When are market solutions feasible, and when is it necessary for the government to intervene? Market solutions work best when the externality is depletable, or rival. Thus, when one agent experiences an externality, there is less to be experienced by other agents. Nondepletable externalities have a public good characteristic. The necessary conditions for a market solution to work are (1) there is only a small number of agents associated with the externality; (2) the transactions costs of bargaining are minimal; and (3) property rights can be enforced (Gravelle and Rees, 1981). The government’s role in achieving the market solution is merely to foster conditions under which the two sets of parties can reach a mutually beneficial agreement. The major advantage to market-based solutions is that this approach requires little knowledge on the part of the government in order to work. Private agents, however, must know one another’s preferences and must have equal information. Information asymmetries between agents can confound the market negotiating process (Mas-Colell, Whinston, and Green, 1995). Quasi-market solutions are feasible for impure public goods or cases where exclusion is enforceable. So-called club goods are relatively nonrival but are excludable (Cornes and Sandler, 1996) and provide an alternative provision mechanism. Private nature preserves are an example of club goods. The potential for private-sector provision of these goods takes away the rationale for government intervention.

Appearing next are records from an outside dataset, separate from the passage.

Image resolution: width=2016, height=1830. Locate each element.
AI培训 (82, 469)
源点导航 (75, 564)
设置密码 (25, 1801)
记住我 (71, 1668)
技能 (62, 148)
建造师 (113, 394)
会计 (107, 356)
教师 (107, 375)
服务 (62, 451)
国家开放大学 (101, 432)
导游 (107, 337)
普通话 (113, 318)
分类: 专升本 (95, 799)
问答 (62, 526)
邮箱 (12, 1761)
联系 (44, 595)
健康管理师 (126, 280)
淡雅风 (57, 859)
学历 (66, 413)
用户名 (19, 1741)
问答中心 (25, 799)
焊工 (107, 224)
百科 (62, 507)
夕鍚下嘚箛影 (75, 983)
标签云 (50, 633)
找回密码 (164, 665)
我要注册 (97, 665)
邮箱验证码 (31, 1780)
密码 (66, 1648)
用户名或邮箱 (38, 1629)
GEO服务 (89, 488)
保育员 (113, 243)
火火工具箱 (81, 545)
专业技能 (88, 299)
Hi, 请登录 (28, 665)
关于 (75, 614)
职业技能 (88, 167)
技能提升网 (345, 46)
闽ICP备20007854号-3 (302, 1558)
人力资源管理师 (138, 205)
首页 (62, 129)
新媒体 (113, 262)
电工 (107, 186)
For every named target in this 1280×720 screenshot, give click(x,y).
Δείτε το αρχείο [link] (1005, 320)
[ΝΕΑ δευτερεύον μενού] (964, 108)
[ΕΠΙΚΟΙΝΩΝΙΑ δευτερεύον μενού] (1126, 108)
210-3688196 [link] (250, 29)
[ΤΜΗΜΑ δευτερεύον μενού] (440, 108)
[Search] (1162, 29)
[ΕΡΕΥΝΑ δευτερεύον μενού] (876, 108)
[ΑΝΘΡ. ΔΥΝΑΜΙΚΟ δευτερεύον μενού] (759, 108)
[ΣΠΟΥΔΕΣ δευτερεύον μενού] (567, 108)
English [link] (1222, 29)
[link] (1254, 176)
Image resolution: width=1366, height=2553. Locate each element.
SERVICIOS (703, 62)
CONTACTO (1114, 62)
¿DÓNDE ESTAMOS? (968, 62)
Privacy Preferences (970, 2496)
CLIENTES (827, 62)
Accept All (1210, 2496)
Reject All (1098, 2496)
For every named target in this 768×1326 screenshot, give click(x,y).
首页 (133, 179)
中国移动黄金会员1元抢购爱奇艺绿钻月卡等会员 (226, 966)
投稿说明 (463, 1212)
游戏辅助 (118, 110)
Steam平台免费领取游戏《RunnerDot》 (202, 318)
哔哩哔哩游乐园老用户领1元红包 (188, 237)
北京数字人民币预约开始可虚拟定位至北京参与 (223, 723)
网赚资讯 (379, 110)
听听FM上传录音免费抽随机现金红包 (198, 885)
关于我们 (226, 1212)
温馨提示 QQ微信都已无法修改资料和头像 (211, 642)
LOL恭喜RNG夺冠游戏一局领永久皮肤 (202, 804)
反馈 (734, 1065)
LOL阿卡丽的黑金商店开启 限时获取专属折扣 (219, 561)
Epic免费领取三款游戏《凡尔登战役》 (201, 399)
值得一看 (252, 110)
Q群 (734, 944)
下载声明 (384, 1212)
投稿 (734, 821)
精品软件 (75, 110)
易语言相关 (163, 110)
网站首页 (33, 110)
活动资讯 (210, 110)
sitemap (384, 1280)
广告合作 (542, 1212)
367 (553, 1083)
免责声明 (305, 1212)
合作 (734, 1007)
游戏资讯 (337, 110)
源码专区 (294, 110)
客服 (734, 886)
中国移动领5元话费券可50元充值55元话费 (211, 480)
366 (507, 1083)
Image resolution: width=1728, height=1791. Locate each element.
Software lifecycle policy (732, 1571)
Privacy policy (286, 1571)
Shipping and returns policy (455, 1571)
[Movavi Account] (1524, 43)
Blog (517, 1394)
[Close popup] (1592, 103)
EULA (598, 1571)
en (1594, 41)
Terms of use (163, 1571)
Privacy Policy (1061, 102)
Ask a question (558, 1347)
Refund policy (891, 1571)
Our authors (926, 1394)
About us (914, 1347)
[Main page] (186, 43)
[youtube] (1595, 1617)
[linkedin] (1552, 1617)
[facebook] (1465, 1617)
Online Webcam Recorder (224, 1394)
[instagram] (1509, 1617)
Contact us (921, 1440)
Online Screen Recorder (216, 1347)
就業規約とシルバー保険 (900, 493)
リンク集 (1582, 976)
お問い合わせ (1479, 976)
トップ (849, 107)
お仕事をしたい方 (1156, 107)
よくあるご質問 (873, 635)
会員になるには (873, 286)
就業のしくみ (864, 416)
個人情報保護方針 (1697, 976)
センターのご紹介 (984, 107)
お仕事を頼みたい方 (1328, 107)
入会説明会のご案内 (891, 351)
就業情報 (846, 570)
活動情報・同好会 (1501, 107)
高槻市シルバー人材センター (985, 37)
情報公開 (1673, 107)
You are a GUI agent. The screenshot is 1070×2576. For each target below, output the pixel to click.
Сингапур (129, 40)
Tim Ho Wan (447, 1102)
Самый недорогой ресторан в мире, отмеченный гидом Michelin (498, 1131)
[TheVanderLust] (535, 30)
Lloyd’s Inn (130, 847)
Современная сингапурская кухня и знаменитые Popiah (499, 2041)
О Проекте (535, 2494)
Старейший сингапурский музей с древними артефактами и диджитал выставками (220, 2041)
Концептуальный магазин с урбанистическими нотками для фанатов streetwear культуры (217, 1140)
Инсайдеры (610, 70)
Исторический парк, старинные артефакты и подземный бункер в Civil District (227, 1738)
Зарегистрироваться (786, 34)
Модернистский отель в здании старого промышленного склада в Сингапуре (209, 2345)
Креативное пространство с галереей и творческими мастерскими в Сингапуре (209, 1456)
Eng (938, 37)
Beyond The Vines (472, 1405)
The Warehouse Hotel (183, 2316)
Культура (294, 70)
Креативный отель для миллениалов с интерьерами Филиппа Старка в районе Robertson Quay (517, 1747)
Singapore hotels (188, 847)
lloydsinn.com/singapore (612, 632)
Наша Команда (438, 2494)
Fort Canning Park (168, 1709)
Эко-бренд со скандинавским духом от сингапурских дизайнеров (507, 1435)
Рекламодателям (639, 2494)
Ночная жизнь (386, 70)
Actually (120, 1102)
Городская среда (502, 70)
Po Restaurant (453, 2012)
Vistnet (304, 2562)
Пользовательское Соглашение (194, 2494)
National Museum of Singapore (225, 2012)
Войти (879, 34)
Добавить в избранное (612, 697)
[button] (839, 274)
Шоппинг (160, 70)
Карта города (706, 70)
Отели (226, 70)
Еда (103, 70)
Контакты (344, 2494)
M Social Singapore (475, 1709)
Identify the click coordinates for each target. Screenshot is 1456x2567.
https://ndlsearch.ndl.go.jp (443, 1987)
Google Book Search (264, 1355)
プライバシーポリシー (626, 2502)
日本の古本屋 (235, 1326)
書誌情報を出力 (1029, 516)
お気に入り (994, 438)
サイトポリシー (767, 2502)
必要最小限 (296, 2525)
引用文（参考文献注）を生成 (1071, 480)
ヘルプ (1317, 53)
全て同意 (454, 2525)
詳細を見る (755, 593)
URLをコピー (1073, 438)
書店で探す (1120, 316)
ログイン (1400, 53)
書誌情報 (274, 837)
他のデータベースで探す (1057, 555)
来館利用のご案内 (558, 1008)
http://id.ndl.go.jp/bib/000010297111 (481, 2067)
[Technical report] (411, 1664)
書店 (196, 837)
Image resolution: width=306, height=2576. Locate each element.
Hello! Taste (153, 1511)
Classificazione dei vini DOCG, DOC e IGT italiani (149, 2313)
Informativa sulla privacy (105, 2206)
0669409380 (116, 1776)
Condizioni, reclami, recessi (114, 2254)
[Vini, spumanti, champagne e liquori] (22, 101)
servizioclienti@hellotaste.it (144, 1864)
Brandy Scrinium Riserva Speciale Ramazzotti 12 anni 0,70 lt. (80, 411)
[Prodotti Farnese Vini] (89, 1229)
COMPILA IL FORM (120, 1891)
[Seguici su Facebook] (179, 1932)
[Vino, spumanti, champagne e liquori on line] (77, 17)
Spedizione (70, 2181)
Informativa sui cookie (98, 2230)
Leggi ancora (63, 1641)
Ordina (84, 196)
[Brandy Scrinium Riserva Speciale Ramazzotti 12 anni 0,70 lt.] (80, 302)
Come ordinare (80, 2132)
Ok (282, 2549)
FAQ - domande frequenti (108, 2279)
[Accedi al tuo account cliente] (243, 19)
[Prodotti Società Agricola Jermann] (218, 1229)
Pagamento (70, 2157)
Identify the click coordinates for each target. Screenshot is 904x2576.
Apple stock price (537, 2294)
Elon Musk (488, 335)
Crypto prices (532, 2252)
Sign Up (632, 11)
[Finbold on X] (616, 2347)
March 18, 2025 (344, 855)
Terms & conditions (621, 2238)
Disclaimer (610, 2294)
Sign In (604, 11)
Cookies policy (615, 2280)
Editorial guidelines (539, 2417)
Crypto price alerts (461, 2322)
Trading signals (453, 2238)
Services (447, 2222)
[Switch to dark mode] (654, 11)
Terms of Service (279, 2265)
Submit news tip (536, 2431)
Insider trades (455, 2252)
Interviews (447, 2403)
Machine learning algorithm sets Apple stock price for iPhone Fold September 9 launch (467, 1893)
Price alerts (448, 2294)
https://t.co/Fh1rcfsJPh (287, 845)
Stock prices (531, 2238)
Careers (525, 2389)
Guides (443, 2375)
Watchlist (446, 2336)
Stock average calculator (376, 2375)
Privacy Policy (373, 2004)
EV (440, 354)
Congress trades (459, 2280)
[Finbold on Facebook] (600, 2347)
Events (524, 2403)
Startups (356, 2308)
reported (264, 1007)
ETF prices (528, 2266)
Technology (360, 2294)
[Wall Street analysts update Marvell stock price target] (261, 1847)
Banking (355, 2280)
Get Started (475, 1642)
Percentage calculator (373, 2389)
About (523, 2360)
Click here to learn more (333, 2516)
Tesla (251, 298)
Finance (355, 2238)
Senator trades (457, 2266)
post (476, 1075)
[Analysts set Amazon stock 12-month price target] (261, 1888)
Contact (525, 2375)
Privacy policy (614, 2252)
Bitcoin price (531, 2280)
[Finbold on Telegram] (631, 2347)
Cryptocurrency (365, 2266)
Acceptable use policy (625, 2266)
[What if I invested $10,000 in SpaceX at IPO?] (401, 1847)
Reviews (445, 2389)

If a market-based solution is not appropriate, governments have two choices. One choice is to intervene indirectly to affect prices, thereby affecting the incentives of the individual agents. This is a preferred option as long as pricing directly affects the incentives to produce the externality. The optimal pricing of externalities, both depletable and nondepletable, requires a different price to be set for consumers (victims/beneficiaries) of the externality than is set for its producers. This two-price system can be created using taxes for negative externalities and subsidies for positive externalities. The government requires a great deal of information in order to set optimal tax/subsidy levels. The optimal solution requires the tax/subsidy to be exactly equal to the marginal value of another unit of externality.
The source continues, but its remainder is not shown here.